Monday, August 22, 2011

Love of Laundry

          A neighbor leant me Isabella Rosselini’s memoir Some of Me.  I  learned that her mother, Ingrid Bergman, loved to clean and instilled in her the same sense of how to do it properly.  For me, laundry is the domestic chore I like best. I remember the first time I washed my boyfriend’s clothes with mine. I was nineteen.  The intimate act of folding his long white socks was more meaningful to me than sex. I had had sex with many boys by then, but I had never washed their clothes!
          There are many levels of pleasure to be had doing laundry. First is the act of gathering.  Not all dirty clothes are in the tall hamper I bought when we built our house eleven years ago. Some are hanging over the end of the bed, or on a doorknob in the bathroom.  Hunting for John’s tee shirts takes me into his office and out into the garage where he’s flung them over half-finished speakers.  Some of his clothes make it into the laundry basket in his bathroom, which is a rattan waste basket that used to belong to Diane. So right there I’ve made a connection to two things I miss so much: my beautiful home and my beautiful friend.
          When we moved here, the dial on the washer that sets the water level on our washer broke off. Luckily it was set in the medium position. I never liked doing gigantic loads anyway.  I do one white load and one dark load every week. Most weeks I do a third load, on Laundry Day #2, which may be towels, or doggy blanket, or whatever is left over.

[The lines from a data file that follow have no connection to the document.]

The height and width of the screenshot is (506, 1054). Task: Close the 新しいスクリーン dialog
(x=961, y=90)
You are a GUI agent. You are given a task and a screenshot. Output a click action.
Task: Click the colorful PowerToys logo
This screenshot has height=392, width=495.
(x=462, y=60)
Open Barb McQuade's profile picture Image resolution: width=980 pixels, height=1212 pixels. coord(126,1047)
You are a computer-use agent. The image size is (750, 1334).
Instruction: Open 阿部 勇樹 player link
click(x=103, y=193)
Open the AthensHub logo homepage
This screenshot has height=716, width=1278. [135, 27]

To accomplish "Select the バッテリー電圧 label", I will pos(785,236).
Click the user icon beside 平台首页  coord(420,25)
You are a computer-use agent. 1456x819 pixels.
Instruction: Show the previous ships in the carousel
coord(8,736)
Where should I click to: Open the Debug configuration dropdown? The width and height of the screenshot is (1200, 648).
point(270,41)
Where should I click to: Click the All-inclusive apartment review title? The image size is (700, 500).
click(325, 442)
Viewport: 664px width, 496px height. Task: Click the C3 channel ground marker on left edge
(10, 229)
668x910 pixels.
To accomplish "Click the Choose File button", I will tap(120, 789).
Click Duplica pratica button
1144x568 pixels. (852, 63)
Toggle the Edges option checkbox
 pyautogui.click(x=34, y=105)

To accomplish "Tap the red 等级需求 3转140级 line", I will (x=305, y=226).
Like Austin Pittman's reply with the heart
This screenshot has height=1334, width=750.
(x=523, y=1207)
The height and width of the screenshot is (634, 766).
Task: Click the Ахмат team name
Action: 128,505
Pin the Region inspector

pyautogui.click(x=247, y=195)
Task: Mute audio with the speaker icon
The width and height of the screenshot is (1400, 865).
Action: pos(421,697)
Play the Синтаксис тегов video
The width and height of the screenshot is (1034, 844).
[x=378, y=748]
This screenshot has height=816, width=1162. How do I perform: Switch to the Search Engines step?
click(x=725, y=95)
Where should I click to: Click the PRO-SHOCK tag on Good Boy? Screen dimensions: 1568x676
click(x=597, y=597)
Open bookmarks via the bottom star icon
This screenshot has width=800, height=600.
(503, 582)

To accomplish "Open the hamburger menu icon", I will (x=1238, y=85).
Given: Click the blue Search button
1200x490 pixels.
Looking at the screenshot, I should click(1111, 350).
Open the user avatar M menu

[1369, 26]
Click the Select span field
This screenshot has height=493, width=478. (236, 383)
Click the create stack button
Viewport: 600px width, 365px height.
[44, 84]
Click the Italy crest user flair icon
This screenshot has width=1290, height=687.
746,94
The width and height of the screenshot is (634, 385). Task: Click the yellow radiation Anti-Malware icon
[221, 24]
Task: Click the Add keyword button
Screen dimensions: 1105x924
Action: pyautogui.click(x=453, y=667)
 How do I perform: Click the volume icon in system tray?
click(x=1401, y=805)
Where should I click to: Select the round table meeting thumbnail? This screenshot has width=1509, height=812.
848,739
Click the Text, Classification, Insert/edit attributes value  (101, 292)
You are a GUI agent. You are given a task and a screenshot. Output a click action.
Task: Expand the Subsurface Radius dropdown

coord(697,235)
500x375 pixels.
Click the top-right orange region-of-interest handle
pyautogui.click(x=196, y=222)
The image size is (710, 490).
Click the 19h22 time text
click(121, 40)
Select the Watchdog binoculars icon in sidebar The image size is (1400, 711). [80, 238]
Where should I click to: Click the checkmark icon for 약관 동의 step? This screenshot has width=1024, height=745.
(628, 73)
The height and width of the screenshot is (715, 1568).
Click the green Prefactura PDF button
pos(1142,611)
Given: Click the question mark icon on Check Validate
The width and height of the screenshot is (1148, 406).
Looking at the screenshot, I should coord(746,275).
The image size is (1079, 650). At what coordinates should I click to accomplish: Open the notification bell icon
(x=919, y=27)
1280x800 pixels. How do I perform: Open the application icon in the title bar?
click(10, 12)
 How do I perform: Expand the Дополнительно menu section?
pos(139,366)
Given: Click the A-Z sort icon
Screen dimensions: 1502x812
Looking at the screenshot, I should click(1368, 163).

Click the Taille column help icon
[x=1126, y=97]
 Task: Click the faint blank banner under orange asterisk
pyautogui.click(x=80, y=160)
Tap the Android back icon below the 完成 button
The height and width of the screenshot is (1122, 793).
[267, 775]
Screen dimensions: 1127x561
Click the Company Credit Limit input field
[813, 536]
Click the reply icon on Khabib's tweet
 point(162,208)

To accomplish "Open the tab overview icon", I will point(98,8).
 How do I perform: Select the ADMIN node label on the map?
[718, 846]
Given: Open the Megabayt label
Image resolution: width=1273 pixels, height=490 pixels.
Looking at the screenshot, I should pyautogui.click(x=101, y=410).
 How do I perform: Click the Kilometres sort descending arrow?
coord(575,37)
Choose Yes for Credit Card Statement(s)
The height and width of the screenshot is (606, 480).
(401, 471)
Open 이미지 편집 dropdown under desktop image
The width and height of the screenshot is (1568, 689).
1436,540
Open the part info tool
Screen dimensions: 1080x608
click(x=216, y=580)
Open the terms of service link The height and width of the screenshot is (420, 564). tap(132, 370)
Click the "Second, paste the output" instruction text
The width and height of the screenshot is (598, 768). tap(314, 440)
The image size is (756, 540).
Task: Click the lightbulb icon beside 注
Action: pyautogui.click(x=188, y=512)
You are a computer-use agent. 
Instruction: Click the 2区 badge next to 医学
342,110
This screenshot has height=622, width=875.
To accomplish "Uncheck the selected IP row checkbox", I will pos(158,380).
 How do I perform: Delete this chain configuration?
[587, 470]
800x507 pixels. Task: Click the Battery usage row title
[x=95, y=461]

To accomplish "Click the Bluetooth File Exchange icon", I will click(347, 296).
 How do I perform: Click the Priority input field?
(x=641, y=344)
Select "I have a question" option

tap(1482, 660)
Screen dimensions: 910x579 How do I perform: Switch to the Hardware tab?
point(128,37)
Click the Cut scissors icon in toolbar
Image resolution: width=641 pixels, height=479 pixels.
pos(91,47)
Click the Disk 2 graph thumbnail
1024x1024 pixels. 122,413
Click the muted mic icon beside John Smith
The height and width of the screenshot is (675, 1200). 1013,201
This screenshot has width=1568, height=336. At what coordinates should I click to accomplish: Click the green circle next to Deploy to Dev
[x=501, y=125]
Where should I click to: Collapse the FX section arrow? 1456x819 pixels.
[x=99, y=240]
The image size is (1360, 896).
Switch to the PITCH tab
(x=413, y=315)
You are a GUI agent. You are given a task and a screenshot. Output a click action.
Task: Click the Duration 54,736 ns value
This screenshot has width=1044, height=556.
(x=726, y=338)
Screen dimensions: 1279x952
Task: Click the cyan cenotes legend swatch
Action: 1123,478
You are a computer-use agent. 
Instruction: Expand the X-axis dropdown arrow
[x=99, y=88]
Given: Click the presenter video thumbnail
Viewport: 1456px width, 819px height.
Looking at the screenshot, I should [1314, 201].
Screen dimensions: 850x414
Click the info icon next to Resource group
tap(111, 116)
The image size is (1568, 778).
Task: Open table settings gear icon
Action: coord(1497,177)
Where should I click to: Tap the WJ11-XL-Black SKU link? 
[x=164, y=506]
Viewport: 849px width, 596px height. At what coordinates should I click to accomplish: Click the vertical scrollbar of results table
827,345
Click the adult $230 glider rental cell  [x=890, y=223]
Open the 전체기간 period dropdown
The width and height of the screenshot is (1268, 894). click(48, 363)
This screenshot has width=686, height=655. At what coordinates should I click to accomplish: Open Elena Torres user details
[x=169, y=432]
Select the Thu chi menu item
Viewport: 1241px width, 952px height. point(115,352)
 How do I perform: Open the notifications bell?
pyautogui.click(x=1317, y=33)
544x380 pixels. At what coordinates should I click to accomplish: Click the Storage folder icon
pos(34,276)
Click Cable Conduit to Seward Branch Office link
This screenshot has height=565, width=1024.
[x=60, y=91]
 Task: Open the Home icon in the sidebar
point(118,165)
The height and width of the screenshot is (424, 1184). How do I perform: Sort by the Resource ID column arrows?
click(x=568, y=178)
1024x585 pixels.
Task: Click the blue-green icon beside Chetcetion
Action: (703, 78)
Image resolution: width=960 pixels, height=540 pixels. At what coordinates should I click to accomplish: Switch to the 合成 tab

          My favorite part of the process is drying.  I have three drying racks. One is stainless steel, collapsible.  The other is wooden, collapsible. This I found on
Longview Lane East
on trash day and brought home. It’s perfectly good except some of the rods are bent. It too reminds me of “home.”  The third one was purchased with Blue Chip Stamps that we collected in booklets when I was growing up.  We also collected S&H Green Stamps.  It was my job, after returning from the grocery store, to put the stamps in the book. Originally the stamps came in sheets of small stamps and I’d have to use a sponge to wet them and stick them in.  But then they added bigger stamps and you only needed a strip of five per page which was more convenient.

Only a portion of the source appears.